Titolo originale: Okja

Regia: Bong Joo-Ho

Sceneggiatura: Bong Joo-Ho, Jon Ronson, Tilda Swinton

Musiche: Jaeil Jung

Montaggio: Yang Jin-mo

Cast: Tilda Swinton, Seo Hyeon Ahn Lily Collins, Jake Gyllenhaal, Paul Dano

Produttori: Brad Pitt, Tilda Swinton, Ted Sarandos, Stan Wlodkoski

Durata: 120 minuti

Anno: 2017

 

In un futuro futuribile e – forse – non così distante o impossibile come si voglia pensare prende vita la storia della piccola Mija e del suo supermaiale Okja. Tutto ha inizio quando la multinazionale Mirando Corporation, guidata da una donna alquanto folle e squilibrata impersonata da Tilda Swinton, crea in laboratorio una nuova forma animale attraverso la quale incrementare la produzione di carne: si tratta di supermaiali.  Di questa nuova specie ne vengono prodotti dieci esemplari i quali verranno assegnati ciascuno a un piccolo allevatore in giro per il mondo.

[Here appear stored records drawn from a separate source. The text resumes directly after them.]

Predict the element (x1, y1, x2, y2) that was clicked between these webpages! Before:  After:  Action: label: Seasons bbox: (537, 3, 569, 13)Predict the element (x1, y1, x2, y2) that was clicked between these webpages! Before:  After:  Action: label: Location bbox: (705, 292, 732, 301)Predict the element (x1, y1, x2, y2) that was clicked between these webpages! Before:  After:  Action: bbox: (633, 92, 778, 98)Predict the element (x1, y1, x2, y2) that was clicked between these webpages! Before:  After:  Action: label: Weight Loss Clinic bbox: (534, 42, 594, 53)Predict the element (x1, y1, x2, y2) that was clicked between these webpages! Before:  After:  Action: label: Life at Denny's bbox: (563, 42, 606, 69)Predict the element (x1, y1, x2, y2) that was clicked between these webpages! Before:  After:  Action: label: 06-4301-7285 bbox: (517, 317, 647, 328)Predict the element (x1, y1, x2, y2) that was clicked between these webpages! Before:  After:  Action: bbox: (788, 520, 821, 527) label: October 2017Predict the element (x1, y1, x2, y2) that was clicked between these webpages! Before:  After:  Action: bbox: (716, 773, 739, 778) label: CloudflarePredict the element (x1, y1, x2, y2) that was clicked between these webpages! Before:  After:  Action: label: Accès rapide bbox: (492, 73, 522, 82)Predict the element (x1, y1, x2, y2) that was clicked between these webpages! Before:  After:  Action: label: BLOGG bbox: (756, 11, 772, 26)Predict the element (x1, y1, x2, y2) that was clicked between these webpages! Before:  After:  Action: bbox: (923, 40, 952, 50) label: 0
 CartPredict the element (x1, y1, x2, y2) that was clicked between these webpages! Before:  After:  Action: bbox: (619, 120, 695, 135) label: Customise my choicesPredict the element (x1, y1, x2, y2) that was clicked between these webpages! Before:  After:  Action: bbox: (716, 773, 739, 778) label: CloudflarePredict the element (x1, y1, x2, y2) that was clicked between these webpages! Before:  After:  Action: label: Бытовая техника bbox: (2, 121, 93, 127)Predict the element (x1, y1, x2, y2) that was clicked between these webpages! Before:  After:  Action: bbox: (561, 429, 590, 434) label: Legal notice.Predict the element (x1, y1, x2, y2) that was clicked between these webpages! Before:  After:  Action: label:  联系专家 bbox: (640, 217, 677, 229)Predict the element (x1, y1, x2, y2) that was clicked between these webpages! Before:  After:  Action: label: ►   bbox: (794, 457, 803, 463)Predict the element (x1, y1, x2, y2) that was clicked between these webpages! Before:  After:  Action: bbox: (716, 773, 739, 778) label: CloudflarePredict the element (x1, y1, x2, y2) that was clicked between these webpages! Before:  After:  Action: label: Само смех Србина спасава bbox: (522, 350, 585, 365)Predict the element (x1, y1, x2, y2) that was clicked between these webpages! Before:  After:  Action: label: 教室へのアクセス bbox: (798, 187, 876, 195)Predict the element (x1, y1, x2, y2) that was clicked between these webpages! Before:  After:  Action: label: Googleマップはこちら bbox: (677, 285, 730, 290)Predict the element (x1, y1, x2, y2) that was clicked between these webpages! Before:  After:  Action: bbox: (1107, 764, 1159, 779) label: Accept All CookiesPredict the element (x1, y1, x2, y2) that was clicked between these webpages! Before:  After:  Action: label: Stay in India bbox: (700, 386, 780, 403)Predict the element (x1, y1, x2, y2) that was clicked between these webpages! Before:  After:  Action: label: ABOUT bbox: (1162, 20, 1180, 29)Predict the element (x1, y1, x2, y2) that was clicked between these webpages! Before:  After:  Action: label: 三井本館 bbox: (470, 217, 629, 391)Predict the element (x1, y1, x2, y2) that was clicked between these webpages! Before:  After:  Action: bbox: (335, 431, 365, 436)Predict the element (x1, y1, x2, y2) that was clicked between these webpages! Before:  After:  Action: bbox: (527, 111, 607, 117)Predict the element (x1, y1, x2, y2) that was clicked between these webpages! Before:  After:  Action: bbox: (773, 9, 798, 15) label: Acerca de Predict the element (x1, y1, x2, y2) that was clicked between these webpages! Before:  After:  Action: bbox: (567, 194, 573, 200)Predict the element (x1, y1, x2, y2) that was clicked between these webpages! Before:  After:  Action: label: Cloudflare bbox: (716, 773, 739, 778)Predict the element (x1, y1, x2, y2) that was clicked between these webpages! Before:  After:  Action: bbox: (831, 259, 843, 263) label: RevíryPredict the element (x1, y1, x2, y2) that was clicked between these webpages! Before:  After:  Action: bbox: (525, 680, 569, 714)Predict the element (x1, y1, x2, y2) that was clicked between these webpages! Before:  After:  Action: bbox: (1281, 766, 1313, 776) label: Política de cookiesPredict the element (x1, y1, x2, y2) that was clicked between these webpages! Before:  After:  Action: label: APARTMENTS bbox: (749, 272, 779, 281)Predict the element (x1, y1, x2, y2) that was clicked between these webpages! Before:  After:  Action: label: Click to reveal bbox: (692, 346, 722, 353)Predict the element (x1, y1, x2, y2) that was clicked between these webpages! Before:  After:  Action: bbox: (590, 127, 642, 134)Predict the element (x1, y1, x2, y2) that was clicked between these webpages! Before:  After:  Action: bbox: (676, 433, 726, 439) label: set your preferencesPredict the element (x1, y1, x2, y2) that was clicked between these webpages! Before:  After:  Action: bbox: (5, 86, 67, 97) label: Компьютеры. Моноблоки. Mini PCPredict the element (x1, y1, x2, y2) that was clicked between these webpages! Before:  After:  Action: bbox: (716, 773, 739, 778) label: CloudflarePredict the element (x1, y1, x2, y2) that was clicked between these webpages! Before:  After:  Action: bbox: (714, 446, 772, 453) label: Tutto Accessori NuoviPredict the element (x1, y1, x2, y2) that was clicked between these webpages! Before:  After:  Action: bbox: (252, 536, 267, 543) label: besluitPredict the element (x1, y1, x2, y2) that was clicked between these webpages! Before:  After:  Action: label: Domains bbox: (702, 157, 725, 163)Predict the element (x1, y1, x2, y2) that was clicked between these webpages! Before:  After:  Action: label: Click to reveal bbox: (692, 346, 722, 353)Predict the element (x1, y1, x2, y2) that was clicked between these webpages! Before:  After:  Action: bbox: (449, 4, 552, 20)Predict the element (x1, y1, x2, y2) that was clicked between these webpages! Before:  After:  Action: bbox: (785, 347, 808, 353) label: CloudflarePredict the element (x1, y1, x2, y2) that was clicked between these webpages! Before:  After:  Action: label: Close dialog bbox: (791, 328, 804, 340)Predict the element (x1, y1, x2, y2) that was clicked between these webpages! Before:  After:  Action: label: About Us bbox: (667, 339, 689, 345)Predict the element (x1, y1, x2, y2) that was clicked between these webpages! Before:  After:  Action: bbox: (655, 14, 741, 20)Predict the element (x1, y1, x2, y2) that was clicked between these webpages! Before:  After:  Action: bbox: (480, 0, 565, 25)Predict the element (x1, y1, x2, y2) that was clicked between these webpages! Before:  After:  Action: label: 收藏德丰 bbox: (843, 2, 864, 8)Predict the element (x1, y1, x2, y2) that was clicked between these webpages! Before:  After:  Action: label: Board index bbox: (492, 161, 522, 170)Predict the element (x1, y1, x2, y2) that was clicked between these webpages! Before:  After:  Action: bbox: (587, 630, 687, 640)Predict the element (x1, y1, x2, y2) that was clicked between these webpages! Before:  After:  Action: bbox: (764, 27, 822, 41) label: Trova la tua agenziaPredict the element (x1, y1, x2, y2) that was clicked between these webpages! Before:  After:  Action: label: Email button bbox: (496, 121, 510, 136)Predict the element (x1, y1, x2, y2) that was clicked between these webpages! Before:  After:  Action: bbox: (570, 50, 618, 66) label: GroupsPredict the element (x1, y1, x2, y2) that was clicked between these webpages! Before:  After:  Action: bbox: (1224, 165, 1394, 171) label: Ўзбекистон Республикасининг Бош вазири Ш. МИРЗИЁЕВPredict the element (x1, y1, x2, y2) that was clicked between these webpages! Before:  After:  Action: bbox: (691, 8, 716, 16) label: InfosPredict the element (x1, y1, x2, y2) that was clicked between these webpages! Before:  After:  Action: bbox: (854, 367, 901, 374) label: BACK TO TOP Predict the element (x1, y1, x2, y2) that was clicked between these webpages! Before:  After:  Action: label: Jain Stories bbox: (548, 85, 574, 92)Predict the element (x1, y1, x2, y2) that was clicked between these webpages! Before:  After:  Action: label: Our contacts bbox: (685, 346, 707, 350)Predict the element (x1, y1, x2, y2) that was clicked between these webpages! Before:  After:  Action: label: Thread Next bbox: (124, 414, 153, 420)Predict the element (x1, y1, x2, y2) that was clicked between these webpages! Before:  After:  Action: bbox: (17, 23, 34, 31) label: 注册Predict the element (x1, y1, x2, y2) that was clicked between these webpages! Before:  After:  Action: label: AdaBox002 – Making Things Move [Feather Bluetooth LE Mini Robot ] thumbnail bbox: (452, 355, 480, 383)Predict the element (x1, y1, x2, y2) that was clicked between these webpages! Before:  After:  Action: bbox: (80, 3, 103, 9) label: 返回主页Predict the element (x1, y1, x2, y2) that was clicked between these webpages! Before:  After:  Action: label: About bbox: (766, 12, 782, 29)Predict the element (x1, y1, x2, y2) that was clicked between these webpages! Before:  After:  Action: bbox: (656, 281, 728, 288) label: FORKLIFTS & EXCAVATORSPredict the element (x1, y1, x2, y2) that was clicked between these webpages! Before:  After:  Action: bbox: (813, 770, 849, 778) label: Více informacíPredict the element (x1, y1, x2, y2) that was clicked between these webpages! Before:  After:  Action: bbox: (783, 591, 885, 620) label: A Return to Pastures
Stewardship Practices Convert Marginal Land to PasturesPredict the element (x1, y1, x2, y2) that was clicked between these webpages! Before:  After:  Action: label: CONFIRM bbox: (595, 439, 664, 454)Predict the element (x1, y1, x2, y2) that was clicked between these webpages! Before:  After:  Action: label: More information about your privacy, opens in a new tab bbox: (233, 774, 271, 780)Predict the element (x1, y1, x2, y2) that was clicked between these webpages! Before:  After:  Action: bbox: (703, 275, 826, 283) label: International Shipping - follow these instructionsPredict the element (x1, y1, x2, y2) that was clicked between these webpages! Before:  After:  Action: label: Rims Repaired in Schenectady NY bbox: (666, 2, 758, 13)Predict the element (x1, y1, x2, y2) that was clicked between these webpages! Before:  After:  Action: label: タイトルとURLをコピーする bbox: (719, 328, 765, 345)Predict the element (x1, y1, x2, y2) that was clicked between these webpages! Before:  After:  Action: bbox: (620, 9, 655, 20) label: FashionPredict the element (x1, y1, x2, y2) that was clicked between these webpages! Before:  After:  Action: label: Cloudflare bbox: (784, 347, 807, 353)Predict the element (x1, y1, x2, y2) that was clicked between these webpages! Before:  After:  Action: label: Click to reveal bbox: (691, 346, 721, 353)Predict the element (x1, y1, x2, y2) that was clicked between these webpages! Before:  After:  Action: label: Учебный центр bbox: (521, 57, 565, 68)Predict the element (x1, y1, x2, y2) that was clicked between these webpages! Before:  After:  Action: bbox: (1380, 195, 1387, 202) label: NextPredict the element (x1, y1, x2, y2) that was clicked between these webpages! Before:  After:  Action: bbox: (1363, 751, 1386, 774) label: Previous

Trascorrono dieci anni e la Mirando Corporation vuole premiare il miglior allevatore di supermaiali e tra i dieci candidati viene scelta la piccola Mija e suo nonno. In realtà, l’intento della multinazionale è quello di far rimpatriare il supermaiale e farne letteralmente carne da macello. Ed è proprio da questo momento che la storia prende tutta un’altra strada, persino inaspettata. Infatti, se all’inizio il film pare essere un prodotto confezionato ad arte dalla Disney o, addirittura, la versione umana di un cartone animato del Maestri Miyazaki in cui in primo piano vengono messi i valori quali l’amicizia, l’affetto e l’amore che c’è tra la piccola Mija e il gigantesco Okja, la loro complicità, la loro perfetta unione e la dipendenza che uno ha dell’altro nella seconda parte del film tutto questo viene stravolto. Infatti, si passa dalla favola ai fatti. Mija non vuole assolutamente separarsi dal suo amico ed è pronta a tutto pur di metterlo in salvo e di non farlo soffrire tanto da compiere un viaggio tutta sola e da trovare il sostegno del Fronte per la Liberazione degli Animali. La favola si è trasformata in un incubo che, seppur attraverso gag, toni surreali e la scelta di una colonna sonora che spazia dai ritmi delle musiche dell’Est Europa (un po’ alla Goran Bregovic, per intenderci) al tango argentino marcando anche un certo accento grottesco dell’azione nonostante la “serietà” del caso, non manca di ristabilire un certo ordine.

Il film di Bong Joo-Ho (lo stesso regista di Mother e Snowpiercer) è stato presentato a Cannes in occasione della scorsa edizione del Festival del Cinema e non poco ha sconcertato pubblico e critica (anche a causa della sua distribuzione attraverso la piattaforma Netflix). Tutto questo è dovuto alla sua capacità di raccontare attraverso gli occhi di una bambina (la bravissima Seo Hyeon Ahn) l’amicizia che ci può essere tra essere umano e animale e di porre l’attenzione, seppur in tono comico se non addirittura grottesco, su un tema tanto attuale quale è la sicurezza della qualità del cibo che oggi ci viene offerta e, ancora, il maltrattamento degli animali da macello. E ciò che più colpisce, come già accennato è la delicatezza, la freschezza, la comicità e la sensibilità con cui questi importanti temi vengono trattati senza mai tradirli o renderli ridicoli mescolando tra loro vari generi come la favola, la fantascienza, l’avventura, il dramma e l’azione.

Inoltre, a Bong Joo-Ho di grande aiuto è stata la produzione di Brad Pitt e della stessa Tilda Swinton (che ha collaborato anche alla sceneggiatura) senza contare l’apporto di un grande cast in cui compaiono Lily Collins, Jake Gyllenhaal, Paul Dano. Insomma: un film da non perdere e soprattutto, da far vedere ai bambini. Anzi, da vedere assieme ai bambini che attraverso il loro sguardo più puro, la loro candida ingenuità e la loro incontaminata forza d’animo saprebbero fornircene una spiegazione in più. Un sorriso in più. Una più vera commozione.